> _Exercise 1_: According to the court opinion excerpt, which police department did Officer Charles Robertson belong to?
> _Exercise 2_: Transcribe the portion of the court opinion excerpt starting at "This Court has" and ending at "been found guilty.".
> _Exercise 3_: Pick up the court opinion excerpt after its final sentence and continue it.

The criminal record of appellant Plath came into evidence by a different route. At the original trial of this case, appellant Plath took the witness stand during the guilt phase and on direct examination revealed his own prior criminal record. He now complains that this same information, exactly as he volunteered it, was placed before the jury in the sentencing trial presently on appeal.

One of Plath's chief witnesses in mitigation was Officer Charles Robertson of the City Police Department in York, Pennsylvania. On direct examination, Officer Robertson testified in some detail concerning Plath's criminal record, all for the purpose of explaining how he came to know the defendant and in order to then discuss Plath's subsequent religious activities. Significantly, the State did not cross-examine this witness concerning appellant's record. We are at a loss to understand how Plath can complain about the admission of his criminal record when the same information would have inevitably been introduced in the course of his own showing in mitigation.

This Court has given serious consideration to the complaints of both appellants because they reflect a profound misconception of the capital sentencing trial as such. Section 16-3-20(B), Code, governs original trials as to sentence: "In the sentencing proceeding, the jury or judge shall hear additional evidence in extenuation, mitigation or aggravation of the punishment." Section 16-3-25(E), Code, provides for retrial as to sentence, such as here occurred:

In the resentencing proceeding, the new jury, if the defendant does not waive the right of a trial jury for the resentencing proceeding, shall hear evidence in extenuation, mitigation or aggravation of the punishment in addition to any evidence admitted in the defendant's first trial relating to guilt for the particular crime for which the defendant has been found guilty.

[Element lookup records]
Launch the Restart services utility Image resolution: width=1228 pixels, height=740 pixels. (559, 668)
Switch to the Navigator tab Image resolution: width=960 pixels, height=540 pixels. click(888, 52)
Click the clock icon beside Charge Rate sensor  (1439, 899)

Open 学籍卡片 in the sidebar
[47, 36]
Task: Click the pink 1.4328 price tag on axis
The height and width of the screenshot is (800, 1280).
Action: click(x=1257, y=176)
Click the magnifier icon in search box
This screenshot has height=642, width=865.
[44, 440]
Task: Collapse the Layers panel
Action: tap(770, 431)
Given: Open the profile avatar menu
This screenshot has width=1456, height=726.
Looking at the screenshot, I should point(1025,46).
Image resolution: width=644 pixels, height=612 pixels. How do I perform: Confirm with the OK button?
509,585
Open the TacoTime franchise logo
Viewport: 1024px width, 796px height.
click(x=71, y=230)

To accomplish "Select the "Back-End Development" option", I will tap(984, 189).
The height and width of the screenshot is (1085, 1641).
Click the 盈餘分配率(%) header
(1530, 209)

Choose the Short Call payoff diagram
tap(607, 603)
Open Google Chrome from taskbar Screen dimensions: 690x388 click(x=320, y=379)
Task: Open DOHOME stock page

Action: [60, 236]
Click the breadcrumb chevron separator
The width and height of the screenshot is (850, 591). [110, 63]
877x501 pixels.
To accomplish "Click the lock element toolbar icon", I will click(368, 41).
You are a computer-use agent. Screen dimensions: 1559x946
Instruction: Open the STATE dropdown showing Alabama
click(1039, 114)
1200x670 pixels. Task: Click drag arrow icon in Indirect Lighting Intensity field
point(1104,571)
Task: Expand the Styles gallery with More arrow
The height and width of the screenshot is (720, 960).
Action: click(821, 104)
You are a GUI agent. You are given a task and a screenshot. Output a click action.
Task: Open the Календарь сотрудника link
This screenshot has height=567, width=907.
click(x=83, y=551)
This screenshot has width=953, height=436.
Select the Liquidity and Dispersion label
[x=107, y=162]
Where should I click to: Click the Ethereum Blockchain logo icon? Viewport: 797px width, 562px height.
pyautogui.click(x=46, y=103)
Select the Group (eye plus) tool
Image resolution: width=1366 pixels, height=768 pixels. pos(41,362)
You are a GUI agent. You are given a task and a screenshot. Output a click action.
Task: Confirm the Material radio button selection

> _Final result 1_: The City Police Department in York, Pennsylvania.

> _Final result 2_:
This Court has given serious consideration to the complaints of both appellants because they reflect a profound misconception of the capital sentencing trial as such. Section 16-3-20(B), Code, governs original trials as to sentence: "In the sentencing proceeding, the jury or judge shall hear additional evidence in extenuation, mitigation or aggravation of the punishment." Section 16-3-25(E), Code, provides for retrial as to sentence, such as here occurred:

In the resentencing proceeding, the new jury, if the defendant does not waive the right of a trial jury for the resentencing proceeding, shall hear evidence in extenuation, mitigation or aggravation of the punishment in addition to any evidence admitted in the defendant's first trial relating to guilt for the particular crime for which the defendant has been found guilty.

> _Final result 3_:
Information as to a defendant's record of previous criminal convictions has always been deemed relevant to the process of imposing sentence upon a plea or verdict of guilt. So fundamental is this proposition that it requires no citation of authority, but we note in passing that the current A.B.A. Standards for Criminal Justice assume the relevance of such information in guidelines on jury trials (Standard 15-3.4) and on presentence reports (Standard 18-5.1). Appellants place a wholly misconceived reliance upon Henry v. Wainwright, 661 F.2d 56, for no claim is made that a prior criminal record constitutes an "aggravating circumstance" in South Carolina.

The position taken by appellants would lead to an inconsistent result: the defendant convicted of an aggravated murder would enjoy greater protection in the determination of his sentence than a defendant found guilty of far lesser offenses. We decline to adopt such a view and instead hold that information concerning prior criminal convictions shall be admissible as additional evidence during the sentencing or resentencing phase of a capital trial under our statute.

We find, therefore, that Plath's criminal record was properly admitted in accordance with our statute and the course of the previous conviction trial.

(b) Appellant Plath offered testimony of several witnesses to his jailhouse religious conversion and to his subsequent good works of Christian devotion. Apparently Plath made or took part in making two inspirational tape cassettes for use in...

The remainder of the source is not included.